Limitations & Future Work¶
- The 14 languages are still primarily mid-to-high resource; truly low-resource languages (e.g., Burmese, Swahili) are missing.
- The statistical significance may be limited by having only 100 test samples per language.
- The quality of CPR-Trans chains depends on the capability of the 235B teacher model used for distillation.
- RL fine-tuning (e.g., GRPO/DPO) was not explored to further enhance reasoning quality.
- Domain shift exists between synthetic data (SynthDog) and real-world scenarios.
Related Work & Insights¶
- vs MTIT6: Extends from 4 languages (1200 samples) to 14 languages (1400 samples), covering more scene types and longer text (160 words vs 7 words avg).
- vs DoTA/PATIMT: These focus only on English-Chinese document translation, whereas MMTIT-Bench’s multi-scenario design (menus, posters) is closer to real-world usage.
- vs R1-style thinking: While native long CoT is effective, it is often uncontrollable and redundant.
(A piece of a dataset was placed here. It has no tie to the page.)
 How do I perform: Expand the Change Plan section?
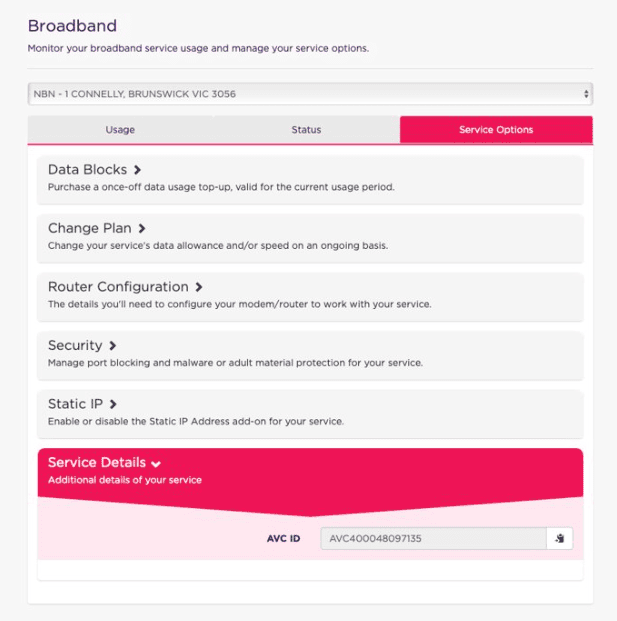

The structured design of CPR-Trans provides precise guidance and avoids repetitive "reflection" loops.
Rating¶
- Novelty: ⭐⭐⭐⭐ The CPR-Trans paradigm is well-designed, and the benchmark construction is rigorous, though the core idea of structured CoT is not entirely new.
- Experimental Thoroughness: ⭐⭐⭐⭐ Extensive model evaluations and detailed ablations, though fine-grained cross-lingual analysis is missing.
- Writing Quality: ⭐⭐⭐⭐ Clear structure and informative charts, though handling both the benchmark and the method makes for a dense paper.
- Value: ⭐⭐⭐⭐ Fills a gap in multilingual TIMT evaluation; the CPR-Trans paradigm has broad transferability.